D. NE PAS FAIRE L'IMPASSE SUR LES DANGERS DES DROGUES LÉGALES ET DES NOUVELLES FORMES D'ADDICTION

La croissance des comportements à risque en matière de consommation d'alcool observés chez les jeunes ainsi que la reprise de l'augmentation, chez cette même population, du tabagisme quotidien, sont la preuve qu'un effort nouveau doit être fait en matière de prévention. Alors que des chiffres déjà anciens font état de 33 000 décès attribuables chaque année à l'alcool et 60 000 au tabac, des mesures doivent être prises dès à présent afin que ces usages réguliers qui s'inscrivent encore, dans la plupart des cas, dans un contexte festif, ne se transforment pas, avec le temps, en une consommation à risque sur la durée, qui se prolonge dans l'âge adulte. De plus, une politique d'information spécifique à destination des femmes enceintes doit être menée car la consommation d'alcool et de tabac par la mère sont des facteurs très importants de complication de la grossesse et de troubles physiques et psychologiques chez l'enfant à naître.

Le cas des drogues de synthèse qui se situent à la frontière de la légalité ne doit pas être ignoré. Selon l'OFDT, quarante-trois nouvelles substances de ce type ont été répertoriées en 2011. Elles imitent les effets des substances interdites sans toutefois figurer sur la liste des produits stupéfiants, puisque ce sont souvent des molécules créées de toute pièce en laboratoire. Vendues sur internet sous des noms qui changent sans cesse, il n'est pas possible d'en réprimer le trafic tant qu'elles ne sont pas inscrites au tableau des stupéfiants.

Les chimistes qui les mettent au point ont donc toujours une longueur d'avance sur les services de police, modifiant à la marge leur produit dès que celui-ci fait l'objet d'une interdiction pour la contourner et profiter d'une situation de vide juridique qui peut durer plusieurs mois. Le danger sanitaire de ces « designer drugs » est pourtant très élevé car leur nocivité et les effets secondaires qu'elles pourraient susciter ne font l'objet d'aucun test. Qui plus est, le manque d'information sur leur composition et la qualité des produits utilisés, qui peuvent varier selon les approvisionnements du chimiste pour une même drogue de synthèse, renforce le caractère imprévisible de leurs effets sur la santé. Il faut donc se montrer plus réactif dans leur interdiction et améliorer l'information des consommateurs potentiels afin qu'ils prennent conscience de leur dangerosité, à l'opposé du caractère récréatif qui leur est encore trop souvent associé.

Enfin, il ne faut pas faire l'impasse sur les dangers des nouvelles formes d'addiction, dites « sans substance » ou comportementales.
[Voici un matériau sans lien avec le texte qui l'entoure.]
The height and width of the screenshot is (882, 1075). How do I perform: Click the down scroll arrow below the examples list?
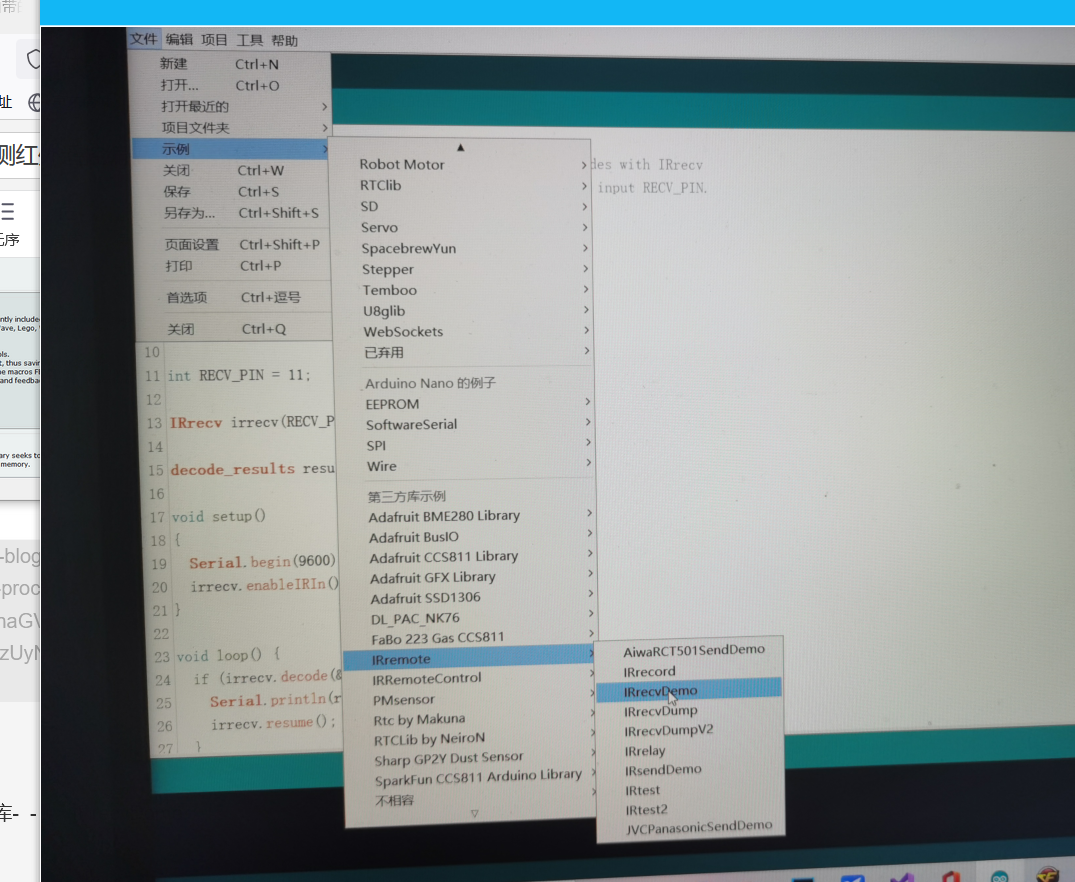475,813
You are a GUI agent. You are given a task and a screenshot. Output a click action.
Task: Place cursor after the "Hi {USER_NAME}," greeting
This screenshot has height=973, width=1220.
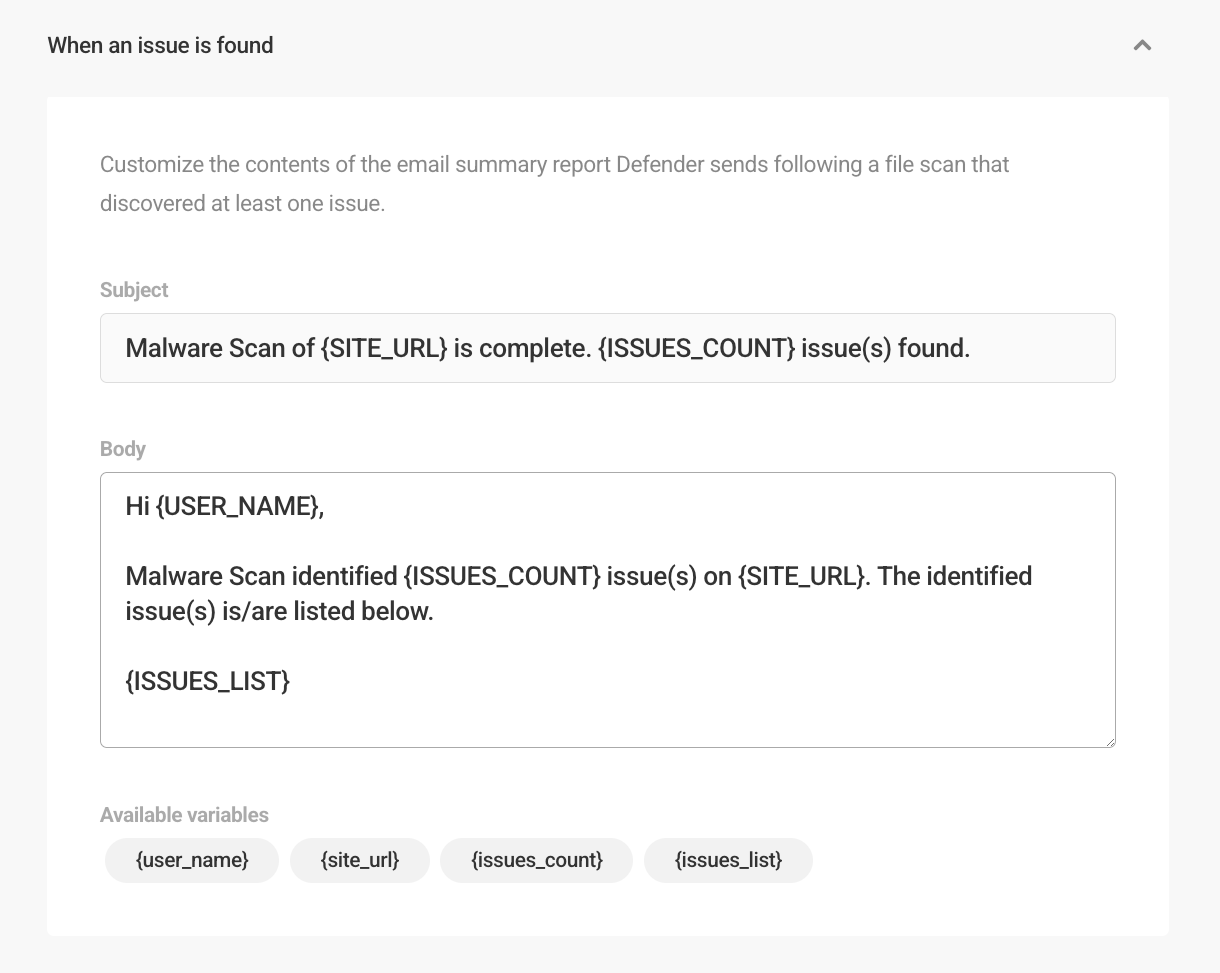tap(326, 506)
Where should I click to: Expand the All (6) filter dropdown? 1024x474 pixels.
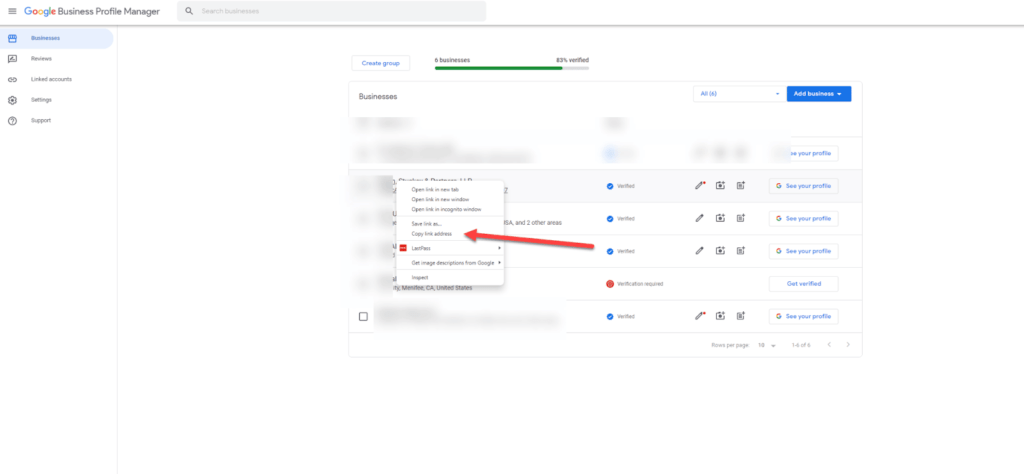click(x=739, y=94)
Ce n'est que depuis la fin des années 2000 que les politiques publiques les prennent véritablement en compte. Jeu pathologique ou cyberdépendance vont souvent de pair avec des situations complexes de souffrances personnelles et familiales qui appellent une prise en charge spécifique.
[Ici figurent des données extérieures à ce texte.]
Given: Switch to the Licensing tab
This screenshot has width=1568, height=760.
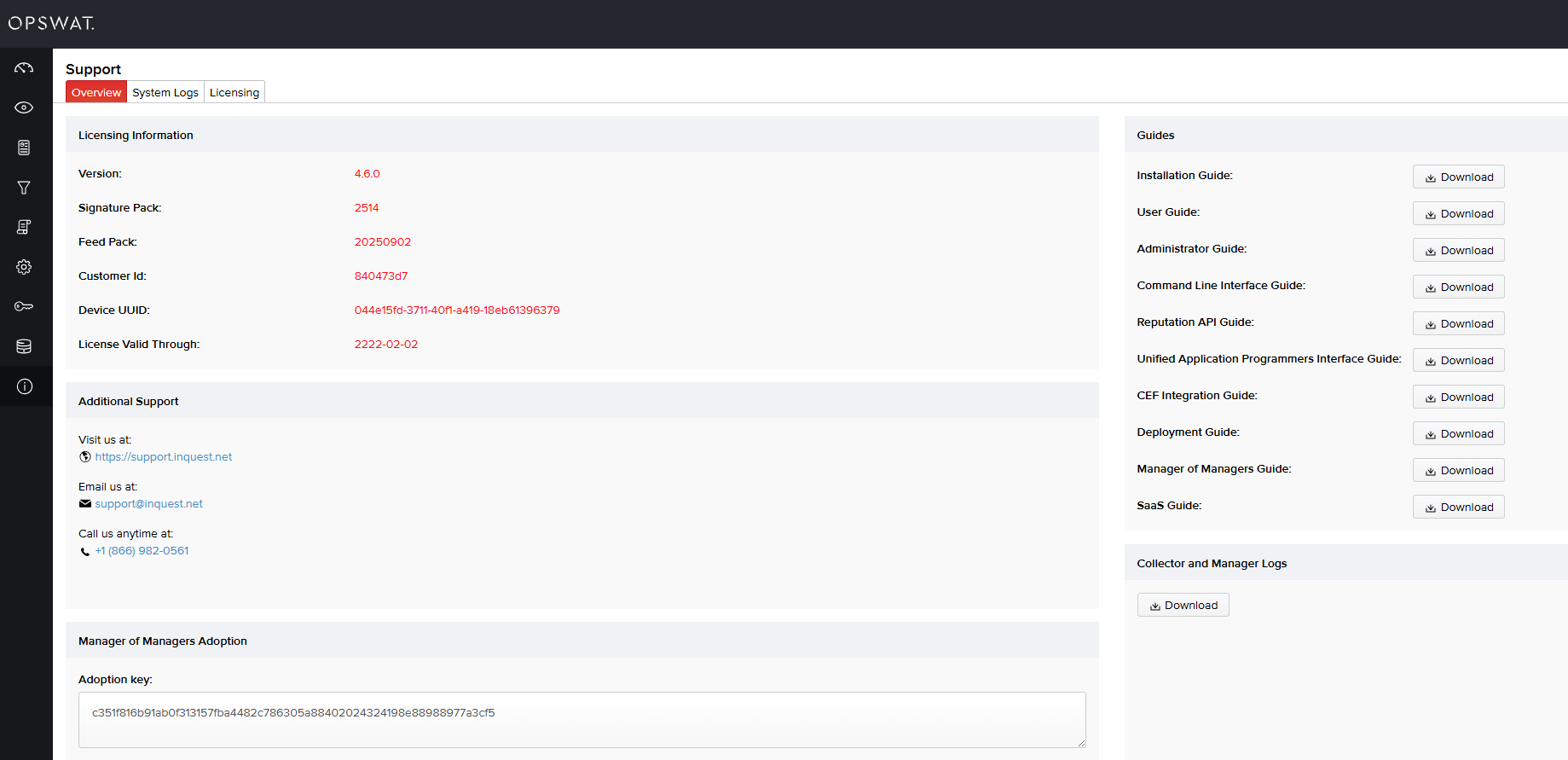Looking at the screenshot, I should pos(234,92).
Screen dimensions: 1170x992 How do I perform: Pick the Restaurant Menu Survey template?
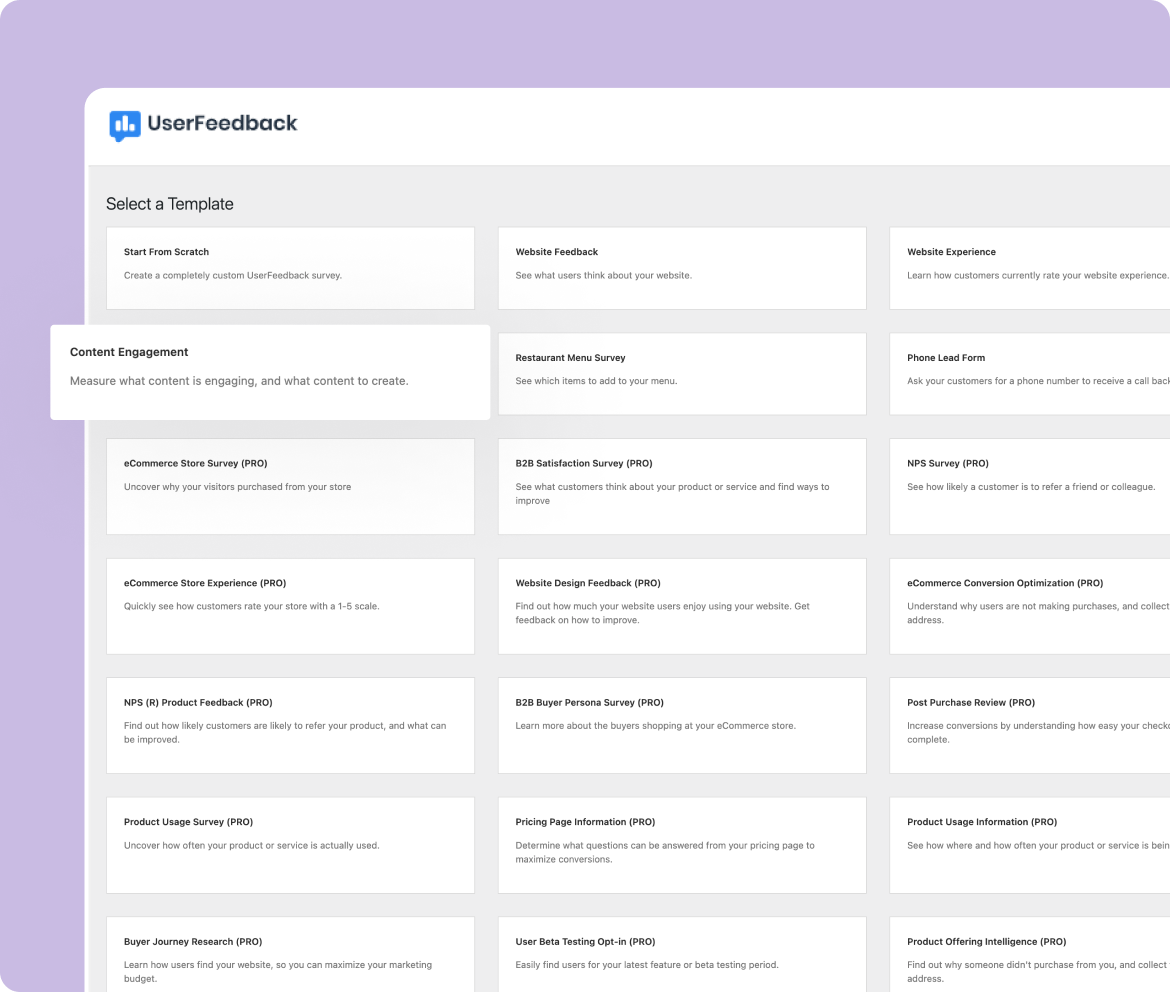coord(682,373)
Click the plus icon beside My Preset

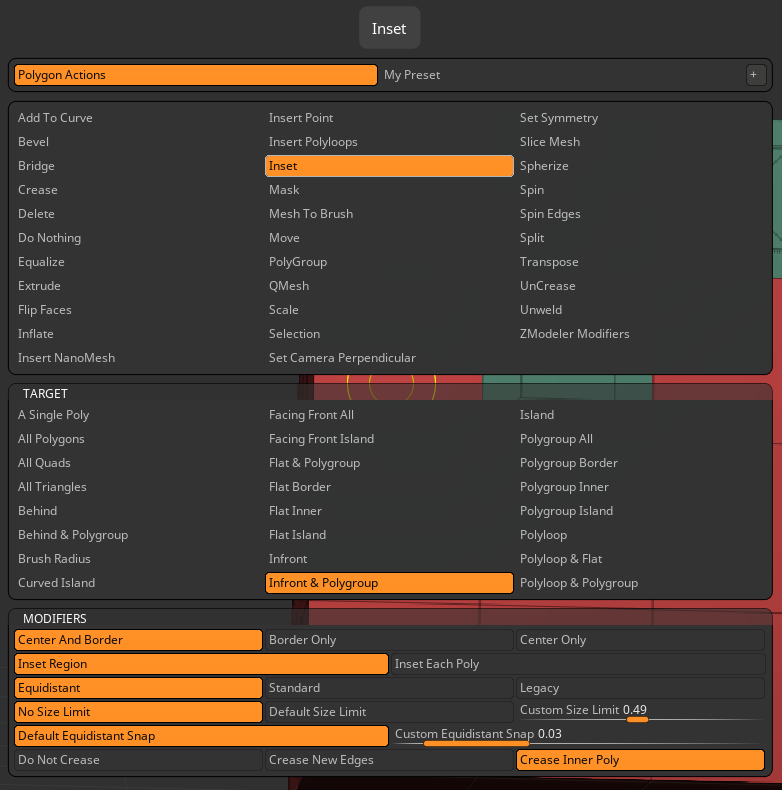click(x=756, y=75)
Ce n'est pas un phénomène anecdotique : la France compterait 200 000 joueurs excessifs, qui pour plus de la moitié d'entre eux jouent plus de 1 500 euros par an. Les comorbidités qui y sont liées, notamment avec l'alcool et le tabac, sont établies et l'impact financier, social et familial de ces pratiques peut être très grave. Le développement d'une offre de soins adaptée sur tout le territoire doit être poursuivi et la formation des intervenants que sont les médecins généralistes ou les travailleurs sociaux au repérage de ces comportements doit être améliorée.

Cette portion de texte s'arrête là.